• [TASK TO CARRY OUT] Copy out each line of the data holding "category".

Data excerpts:
┄┄┄┄┄┄┄┄┄┄
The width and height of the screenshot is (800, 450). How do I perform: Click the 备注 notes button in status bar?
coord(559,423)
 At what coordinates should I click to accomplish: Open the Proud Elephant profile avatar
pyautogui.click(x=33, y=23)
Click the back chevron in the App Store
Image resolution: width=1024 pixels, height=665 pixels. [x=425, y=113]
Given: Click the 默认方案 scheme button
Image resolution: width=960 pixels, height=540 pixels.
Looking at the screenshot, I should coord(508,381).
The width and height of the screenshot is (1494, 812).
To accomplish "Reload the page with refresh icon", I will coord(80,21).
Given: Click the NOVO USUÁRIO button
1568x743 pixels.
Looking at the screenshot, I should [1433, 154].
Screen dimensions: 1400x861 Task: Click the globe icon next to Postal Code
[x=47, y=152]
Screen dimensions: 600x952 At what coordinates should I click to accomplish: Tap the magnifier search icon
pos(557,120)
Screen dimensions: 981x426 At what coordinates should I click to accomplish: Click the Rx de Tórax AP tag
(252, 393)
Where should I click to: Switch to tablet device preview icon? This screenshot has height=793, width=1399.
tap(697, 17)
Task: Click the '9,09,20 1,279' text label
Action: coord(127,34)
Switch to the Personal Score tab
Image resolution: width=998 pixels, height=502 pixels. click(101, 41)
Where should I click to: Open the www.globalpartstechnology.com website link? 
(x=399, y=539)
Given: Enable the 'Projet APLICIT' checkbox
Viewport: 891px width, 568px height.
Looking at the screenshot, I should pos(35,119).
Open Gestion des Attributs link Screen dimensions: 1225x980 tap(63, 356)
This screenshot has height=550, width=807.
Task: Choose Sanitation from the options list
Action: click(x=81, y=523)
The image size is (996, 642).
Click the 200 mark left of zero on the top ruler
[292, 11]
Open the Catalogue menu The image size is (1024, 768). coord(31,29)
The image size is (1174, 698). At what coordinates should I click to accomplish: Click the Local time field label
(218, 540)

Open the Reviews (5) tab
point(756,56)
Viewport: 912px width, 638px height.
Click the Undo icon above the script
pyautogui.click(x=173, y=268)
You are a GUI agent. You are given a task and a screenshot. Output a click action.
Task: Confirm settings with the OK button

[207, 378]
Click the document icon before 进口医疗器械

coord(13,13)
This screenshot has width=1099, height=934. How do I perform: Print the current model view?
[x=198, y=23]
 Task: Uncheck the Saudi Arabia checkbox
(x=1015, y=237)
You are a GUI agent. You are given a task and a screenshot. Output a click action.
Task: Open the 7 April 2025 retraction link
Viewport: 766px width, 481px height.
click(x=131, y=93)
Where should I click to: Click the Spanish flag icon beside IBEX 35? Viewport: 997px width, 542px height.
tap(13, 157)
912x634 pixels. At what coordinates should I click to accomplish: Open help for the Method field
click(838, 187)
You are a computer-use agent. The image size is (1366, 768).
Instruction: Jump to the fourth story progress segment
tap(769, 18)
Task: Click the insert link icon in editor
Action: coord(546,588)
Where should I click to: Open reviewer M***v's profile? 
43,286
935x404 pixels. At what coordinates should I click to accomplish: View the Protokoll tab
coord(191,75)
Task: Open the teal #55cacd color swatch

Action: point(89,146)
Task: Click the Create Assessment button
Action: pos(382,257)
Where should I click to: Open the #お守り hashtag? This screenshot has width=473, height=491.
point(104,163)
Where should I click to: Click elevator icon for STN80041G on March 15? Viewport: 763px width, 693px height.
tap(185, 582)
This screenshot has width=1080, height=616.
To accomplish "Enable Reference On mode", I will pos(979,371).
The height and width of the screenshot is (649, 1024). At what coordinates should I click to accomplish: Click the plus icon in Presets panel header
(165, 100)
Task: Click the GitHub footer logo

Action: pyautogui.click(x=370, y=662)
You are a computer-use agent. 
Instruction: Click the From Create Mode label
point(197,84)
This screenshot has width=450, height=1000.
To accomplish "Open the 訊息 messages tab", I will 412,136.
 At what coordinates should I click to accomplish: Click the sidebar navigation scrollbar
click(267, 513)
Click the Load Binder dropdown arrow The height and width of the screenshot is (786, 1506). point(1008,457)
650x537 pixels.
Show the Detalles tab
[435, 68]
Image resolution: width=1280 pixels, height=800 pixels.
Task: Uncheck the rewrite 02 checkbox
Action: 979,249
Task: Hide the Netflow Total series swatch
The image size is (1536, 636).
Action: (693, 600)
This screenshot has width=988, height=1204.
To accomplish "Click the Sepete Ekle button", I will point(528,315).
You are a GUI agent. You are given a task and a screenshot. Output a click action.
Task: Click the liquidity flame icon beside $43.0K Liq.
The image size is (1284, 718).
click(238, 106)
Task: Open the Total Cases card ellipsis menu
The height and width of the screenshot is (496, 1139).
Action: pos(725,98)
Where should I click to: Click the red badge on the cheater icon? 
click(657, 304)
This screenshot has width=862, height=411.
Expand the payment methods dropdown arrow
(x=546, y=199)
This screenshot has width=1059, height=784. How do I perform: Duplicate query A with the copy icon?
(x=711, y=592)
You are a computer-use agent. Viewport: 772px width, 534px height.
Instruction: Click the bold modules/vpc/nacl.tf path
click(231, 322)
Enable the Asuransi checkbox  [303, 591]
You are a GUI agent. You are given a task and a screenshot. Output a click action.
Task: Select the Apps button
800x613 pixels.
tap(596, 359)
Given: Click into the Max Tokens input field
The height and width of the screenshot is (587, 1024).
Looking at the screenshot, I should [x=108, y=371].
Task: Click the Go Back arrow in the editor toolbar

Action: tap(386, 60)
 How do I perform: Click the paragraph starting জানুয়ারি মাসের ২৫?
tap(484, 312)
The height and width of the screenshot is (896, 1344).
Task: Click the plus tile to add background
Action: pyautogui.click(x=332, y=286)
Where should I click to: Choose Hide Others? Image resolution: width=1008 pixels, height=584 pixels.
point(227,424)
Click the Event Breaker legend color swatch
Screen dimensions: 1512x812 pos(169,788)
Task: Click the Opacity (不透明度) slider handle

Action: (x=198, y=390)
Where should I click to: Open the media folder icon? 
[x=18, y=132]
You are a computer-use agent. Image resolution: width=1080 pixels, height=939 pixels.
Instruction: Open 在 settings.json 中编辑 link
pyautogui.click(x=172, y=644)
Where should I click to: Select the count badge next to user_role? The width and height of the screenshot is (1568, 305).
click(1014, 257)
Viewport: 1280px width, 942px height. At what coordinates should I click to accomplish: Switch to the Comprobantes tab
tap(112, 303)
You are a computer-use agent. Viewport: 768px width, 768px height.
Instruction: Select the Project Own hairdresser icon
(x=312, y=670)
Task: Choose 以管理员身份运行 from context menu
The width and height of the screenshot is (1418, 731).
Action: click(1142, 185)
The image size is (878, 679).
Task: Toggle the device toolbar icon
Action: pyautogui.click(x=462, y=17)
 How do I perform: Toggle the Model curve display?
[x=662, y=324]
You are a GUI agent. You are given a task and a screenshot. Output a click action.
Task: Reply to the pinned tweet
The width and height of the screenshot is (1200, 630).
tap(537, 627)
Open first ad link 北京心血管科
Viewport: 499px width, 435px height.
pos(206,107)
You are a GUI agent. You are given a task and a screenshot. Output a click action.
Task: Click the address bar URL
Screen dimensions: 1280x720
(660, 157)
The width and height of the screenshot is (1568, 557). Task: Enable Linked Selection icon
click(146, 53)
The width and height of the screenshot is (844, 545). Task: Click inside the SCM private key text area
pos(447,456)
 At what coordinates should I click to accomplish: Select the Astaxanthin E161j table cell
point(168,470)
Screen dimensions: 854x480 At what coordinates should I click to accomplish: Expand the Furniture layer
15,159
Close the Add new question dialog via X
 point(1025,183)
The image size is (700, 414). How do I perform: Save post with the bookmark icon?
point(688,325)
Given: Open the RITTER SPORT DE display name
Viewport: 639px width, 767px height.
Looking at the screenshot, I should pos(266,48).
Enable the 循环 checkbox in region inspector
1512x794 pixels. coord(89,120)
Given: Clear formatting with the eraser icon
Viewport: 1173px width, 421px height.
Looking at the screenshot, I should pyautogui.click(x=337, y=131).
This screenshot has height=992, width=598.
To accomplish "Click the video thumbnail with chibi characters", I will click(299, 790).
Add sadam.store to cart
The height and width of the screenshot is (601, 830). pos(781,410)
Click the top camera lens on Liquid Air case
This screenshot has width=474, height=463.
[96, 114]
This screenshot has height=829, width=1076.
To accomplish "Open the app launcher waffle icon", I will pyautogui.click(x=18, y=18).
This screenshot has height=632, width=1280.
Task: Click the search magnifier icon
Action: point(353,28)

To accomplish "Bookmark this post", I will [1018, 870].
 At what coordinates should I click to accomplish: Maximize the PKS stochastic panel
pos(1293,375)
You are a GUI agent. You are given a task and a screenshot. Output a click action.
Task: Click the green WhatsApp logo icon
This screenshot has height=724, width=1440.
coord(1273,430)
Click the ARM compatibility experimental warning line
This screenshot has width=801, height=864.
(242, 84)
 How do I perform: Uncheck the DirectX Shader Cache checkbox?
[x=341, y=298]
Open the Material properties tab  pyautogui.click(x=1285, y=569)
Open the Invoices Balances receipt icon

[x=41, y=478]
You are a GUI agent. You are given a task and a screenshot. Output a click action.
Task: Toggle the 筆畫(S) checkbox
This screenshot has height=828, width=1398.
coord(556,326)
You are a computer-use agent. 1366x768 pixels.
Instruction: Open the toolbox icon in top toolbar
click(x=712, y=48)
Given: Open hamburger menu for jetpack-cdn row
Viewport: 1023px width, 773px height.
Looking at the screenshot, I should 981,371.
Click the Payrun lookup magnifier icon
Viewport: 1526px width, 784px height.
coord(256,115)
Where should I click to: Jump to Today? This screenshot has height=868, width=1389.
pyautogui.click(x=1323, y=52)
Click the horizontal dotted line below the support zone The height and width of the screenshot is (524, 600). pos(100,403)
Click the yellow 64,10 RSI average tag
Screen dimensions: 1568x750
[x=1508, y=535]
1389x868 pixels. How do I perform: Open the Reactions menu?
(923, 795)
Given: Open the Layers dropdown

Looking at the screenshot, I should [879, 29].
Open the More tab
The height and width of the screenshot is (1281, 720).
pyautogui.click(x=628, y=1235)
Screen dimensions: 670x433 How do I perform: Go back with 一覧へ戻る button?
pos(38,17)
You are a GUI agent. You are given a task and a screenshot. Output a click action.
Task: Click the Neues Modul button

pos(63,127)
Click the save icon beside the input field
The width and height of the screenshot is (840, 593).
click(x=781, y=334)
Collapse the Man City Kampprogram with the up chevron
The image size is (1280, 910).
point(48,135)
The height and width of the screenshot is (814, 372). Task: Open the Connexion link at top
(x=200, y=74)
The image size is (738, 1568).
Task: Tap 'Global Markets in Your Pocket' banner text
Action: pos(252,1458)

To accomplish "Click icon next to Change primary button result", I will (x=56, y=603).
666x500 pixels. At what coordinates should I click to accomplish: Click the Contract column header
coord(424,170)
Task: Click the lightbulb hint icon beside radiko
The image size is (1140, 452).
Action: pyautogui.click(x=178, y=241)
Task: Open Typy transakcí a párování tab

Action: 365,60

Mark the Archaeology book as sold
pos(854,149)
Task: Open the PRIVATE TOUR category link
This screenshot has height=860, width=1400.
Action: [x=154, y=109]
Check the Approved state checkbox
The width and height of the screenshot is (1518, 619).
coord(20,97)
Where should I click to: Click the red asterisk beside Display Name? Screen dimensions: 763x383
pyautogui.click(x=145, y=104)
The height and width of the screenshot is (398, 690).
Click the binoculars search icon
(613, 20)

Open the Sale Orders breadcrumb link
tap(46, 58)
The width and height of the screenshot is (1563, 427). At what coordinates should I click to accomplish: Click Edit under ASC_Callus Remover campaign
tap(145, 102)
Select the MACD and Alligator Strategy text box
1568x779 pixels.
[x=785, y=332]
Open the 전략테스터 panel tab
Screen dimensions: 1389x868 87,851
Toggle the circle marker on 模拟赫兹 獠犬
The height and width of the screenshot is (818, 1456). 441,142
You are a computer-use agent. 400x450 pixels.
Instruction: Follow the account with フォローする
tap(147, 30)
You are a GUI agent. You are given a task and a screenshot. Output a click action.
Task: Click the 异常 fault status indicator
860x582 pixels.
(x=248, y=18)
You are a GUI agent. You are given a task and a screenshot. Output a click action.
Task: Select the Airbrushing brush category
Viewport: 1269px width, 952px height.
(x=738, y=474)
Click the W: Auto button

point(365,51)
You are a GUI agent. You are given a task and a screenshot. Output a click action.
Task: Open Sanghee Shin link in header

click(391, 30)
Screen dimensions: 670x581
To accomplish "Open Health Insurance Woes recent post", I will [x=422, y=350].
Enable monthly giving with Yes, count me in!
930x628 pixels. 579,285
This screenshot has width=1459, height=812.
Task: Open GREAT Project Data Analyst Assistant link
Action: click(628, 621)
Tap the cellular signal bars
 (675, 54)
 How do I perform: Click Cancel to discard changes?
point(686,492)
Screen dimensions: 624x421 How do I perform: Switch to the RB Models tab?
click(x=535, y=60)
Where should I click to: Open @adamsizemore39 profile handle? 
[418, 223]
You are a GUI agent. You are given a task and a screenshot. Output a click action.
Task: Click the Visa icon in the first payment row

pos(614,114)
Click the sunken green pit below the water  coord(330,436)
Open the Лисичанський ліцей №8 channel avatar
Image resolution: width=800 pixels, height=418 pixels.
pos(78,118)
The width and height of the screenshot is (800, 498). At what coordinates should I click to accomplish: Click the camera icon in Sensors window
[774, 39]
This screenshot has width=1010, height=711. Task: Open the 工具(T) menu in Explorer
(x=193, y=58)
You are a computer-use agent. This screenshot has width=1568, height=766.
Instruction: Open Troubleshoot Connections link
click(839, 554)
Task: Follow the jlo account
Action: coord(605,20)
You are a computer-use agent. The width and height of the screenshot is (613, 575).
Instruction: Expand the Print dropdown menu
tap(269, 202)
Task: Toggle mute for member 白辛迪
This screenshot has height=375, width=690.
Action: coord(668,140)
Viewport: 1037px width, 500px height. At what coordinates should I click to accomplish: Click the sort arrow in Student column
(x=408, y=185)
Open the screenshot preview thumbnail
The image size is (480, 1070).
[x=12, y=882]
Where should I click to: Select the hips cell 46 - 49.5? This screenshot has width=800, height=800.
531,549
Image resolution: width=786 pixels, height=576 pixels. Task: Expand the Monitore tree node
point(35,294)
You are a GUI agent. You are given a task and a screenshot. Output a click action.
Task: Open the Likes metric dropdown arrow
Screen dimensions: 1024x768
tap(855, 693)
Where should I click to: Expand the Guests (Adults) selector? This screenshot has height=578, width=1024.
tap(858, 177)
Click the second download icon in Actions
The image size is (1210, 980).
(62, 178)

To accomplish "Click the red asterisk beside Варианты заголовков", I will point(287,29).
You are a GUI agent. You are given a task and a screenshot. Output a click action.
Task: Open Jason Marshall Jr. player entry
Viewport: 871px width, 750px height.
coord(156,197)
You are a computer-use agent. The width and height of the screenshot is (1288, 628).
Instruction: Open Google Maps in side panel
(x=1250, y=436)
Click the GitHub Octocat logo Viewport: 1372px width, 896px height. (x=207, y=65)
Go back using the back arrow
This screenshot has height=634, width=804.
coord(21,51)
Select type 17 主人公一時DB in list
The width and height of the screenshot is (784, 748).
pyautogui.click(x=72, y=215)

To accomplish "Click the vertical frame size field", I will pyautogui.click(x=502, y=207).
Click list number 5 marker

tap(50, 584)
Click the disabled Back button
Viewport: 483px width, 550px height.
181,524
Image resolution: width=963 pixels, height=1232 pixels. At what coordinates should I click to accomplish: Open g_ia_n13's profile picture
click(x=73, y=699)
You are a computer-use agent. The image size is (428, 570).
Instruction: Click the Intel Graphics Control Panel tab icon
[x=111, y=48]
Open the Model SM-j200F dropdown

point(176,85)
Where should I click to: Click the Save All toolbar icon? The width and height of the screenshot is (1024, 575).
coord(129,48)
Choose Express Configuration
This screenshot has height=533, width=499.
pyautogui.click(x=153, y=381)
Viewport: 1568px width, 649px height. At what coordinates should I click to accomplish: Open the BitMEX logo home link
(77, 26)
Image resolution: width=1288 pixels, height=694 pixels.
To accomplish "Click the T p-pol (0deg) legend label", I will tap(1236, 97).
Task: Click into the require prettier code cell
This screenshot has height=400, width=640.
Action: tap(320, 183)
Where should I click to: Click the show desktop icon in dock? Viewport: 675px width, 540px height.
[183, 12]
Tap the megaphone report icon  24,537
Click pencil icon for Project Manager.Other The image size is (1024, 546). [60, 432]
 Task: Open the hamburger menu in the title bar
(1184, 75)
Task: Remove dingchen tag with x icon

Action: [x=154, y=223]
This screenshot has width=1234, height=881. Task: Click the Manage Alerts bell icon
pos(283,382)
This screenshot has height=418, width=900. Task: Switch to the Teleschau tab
┄┄┄┄┄┄┄┄┄┄
• [RESPONSE]
Task: Open the PRIVATE TOUR category link
Task: Select the Airbrushing brush category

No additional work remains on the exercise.